Kilka tygodni temu w szkole dostałam uwagę (sama nie wiem za co) od jakiejś babki z matematyki (z góry mówię że ta babka mnie nie uczy). Gdy szłam na lekcję i tylko na moment zatrzymałam się by sprawdzić na planie co mam zwróciła mi uwagę że na lekcje mam iść. Grzecznie jej odpowiedziałam że idę tylko schowam plan... idę po tych schodach i słyszę że mnie ktoś woła i leci za mną. Okazało się że to ta babka, powiedziała że mam iść z nią do wychowawcy (ja nie wiedziałam o co kaman) Dowiedziałam się gdy stałam z nią i z wychowawcą że ja tej babce język pokazałam gdy szlam po schodach (co wcale nie jest prawdą bo nawet nie spojrzałam na nią) Jak jej powiedziałam że języka nie pokazałam bo to nie w moim stylu... zaczęła się po mnie drzeć że mam nie kłamać bo ona ma dowód i jakieś zdjęcie.
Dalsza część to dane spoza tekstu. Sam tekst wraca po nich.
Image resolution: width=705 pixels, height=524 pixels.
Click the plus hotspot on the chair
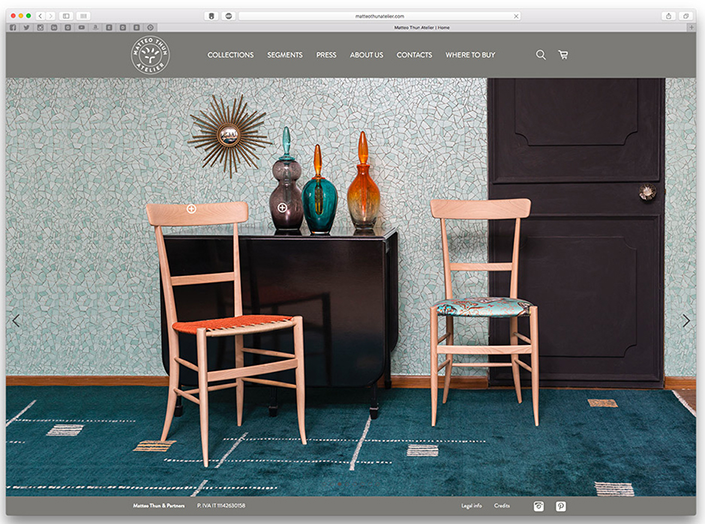(x=191, y=210)
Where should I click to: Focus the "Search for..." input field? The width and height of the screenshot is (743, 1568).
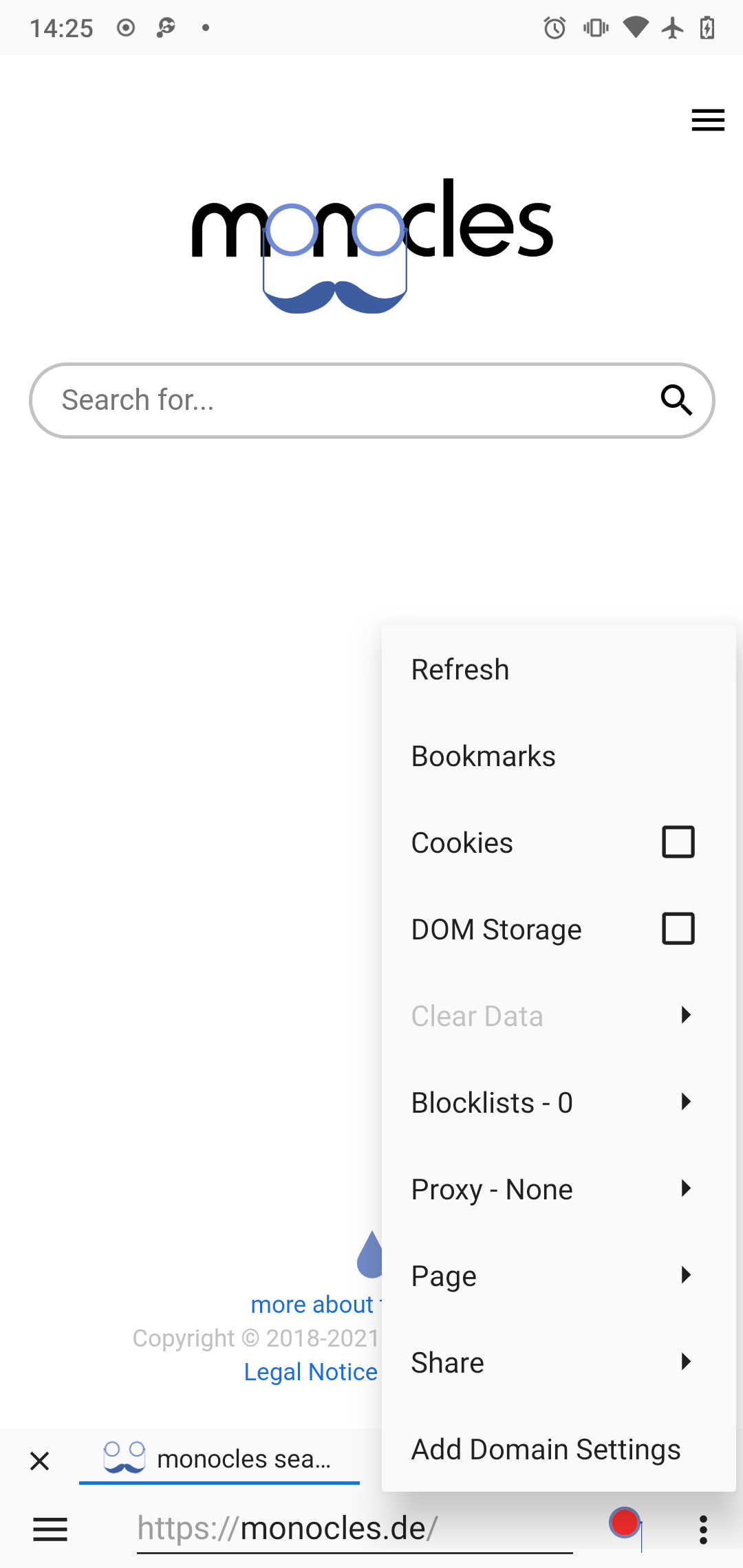(x=344, y=400)
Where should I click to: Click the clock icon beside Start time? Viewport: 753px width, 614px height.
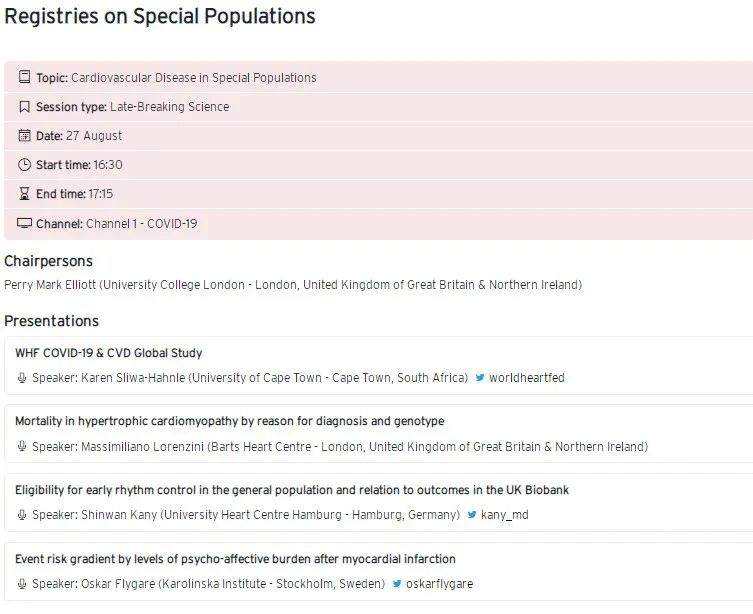click(24, 165)
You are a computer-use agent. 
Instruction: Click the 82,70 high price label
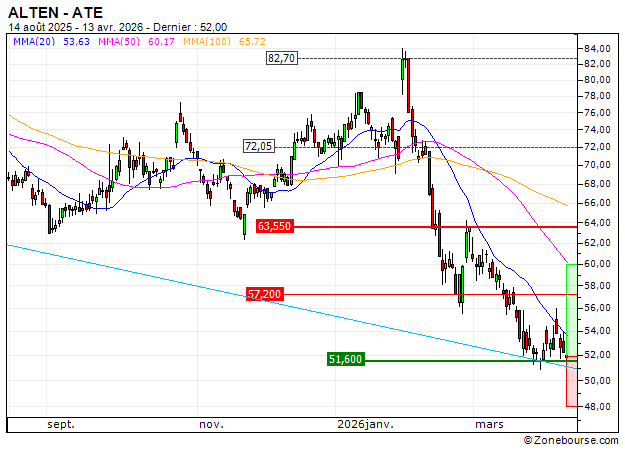click(x=282, y=59)
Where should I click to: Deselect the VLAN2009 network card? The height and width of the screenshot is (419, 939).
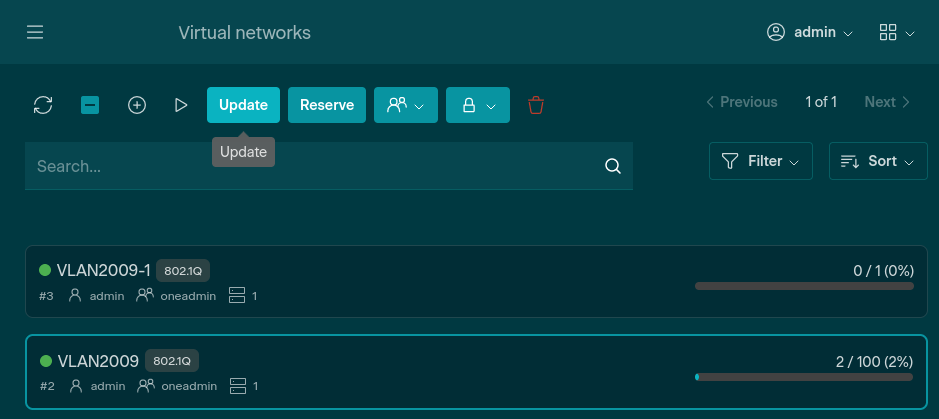click(400, 372)
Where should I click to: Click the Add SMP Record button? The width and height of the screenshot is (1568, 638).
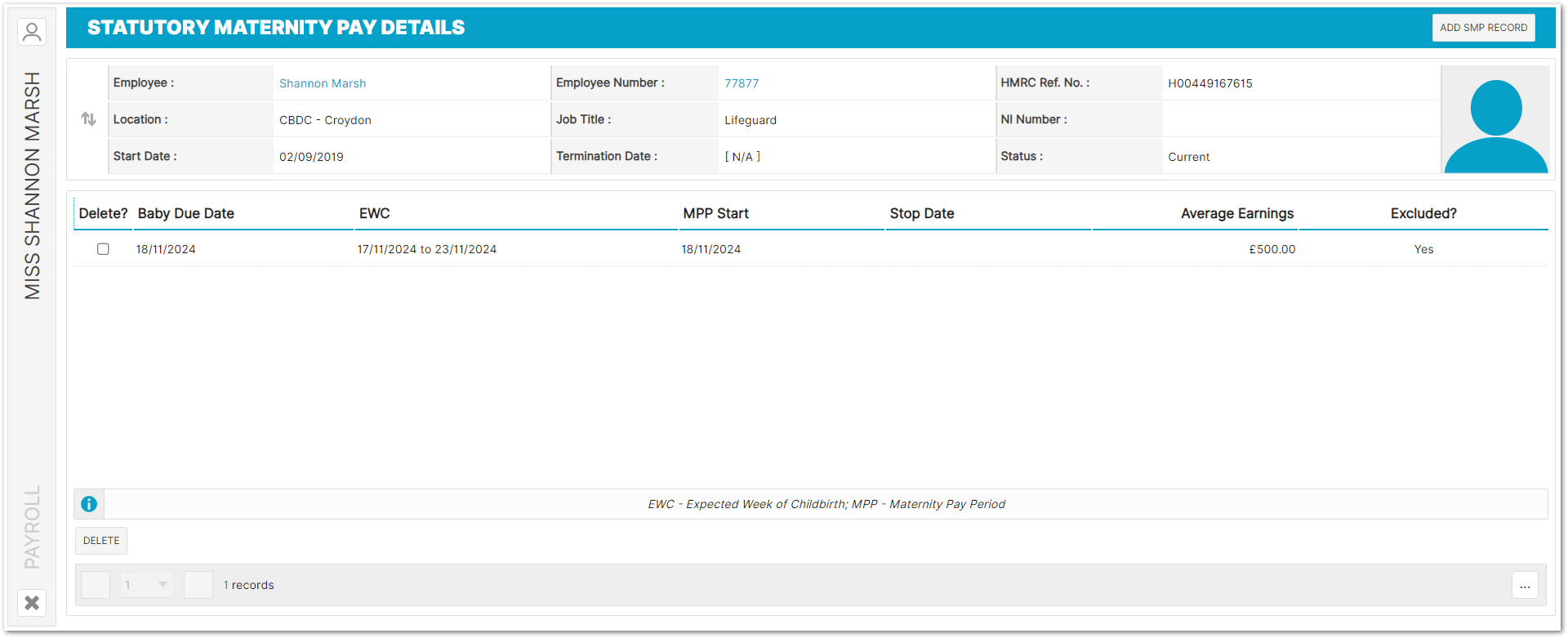click(x=1483, y=28)
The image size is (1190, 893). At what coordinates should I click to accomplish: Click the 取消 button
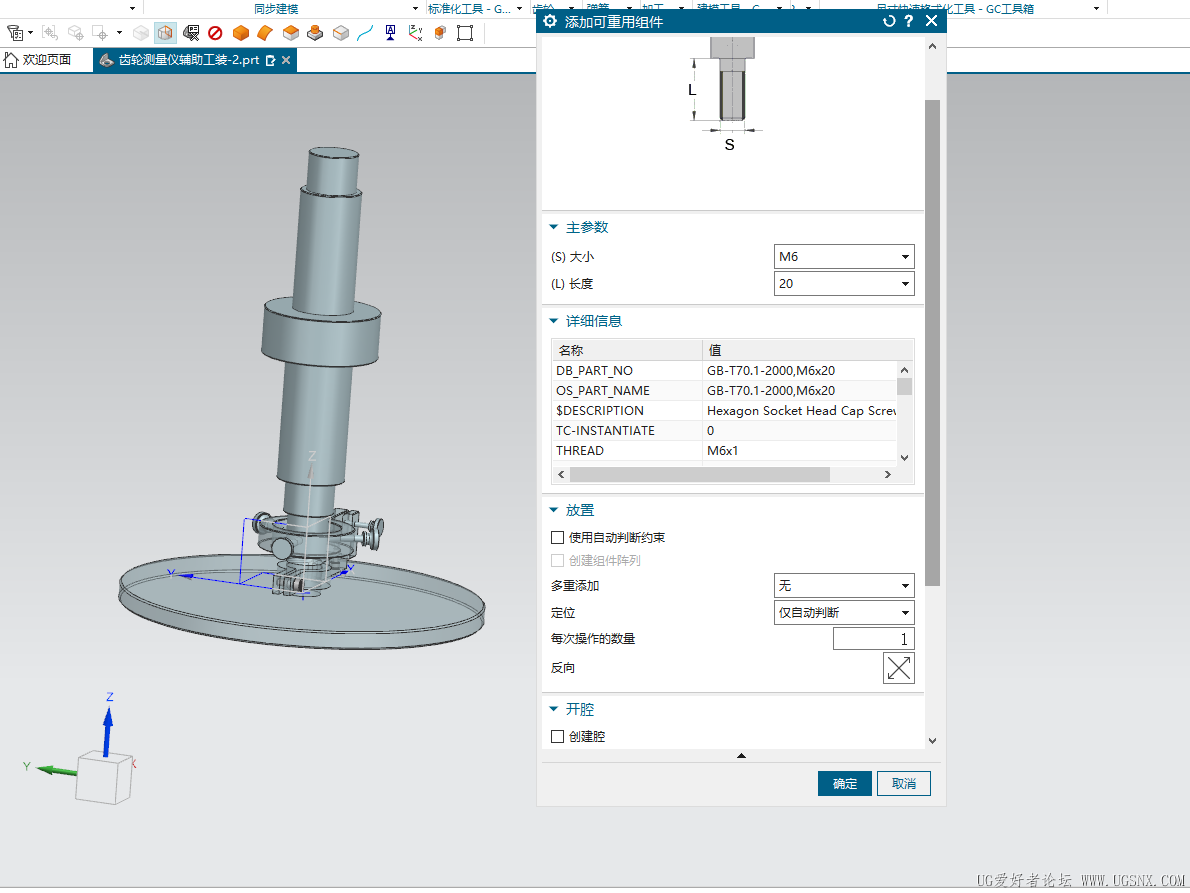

Powiedziała jeszcze że jej rękę chciałam złamać i mało brakło by jej dziennik by wyleciał. Dostałam uwagę no bo jak to już bywa nauczyciel, nauczycielowi wierzy ale uczniowi już nie YAFUD«Poprzednia wpadkaNastępna wpadka »
ArHaheigrab [YAFUD.pl] | 04 Marca, 2013 07:41
Kto lapkuje historie, ktora jest skopiowana, bo byla tu juz nie tak dawno temu? Sam yafud "zenua".
Elyn | 213.77.103.* | 06 Marca, 2013 14:10
Przepraszam ile masz lat autorko?
Ale tak naprawdę.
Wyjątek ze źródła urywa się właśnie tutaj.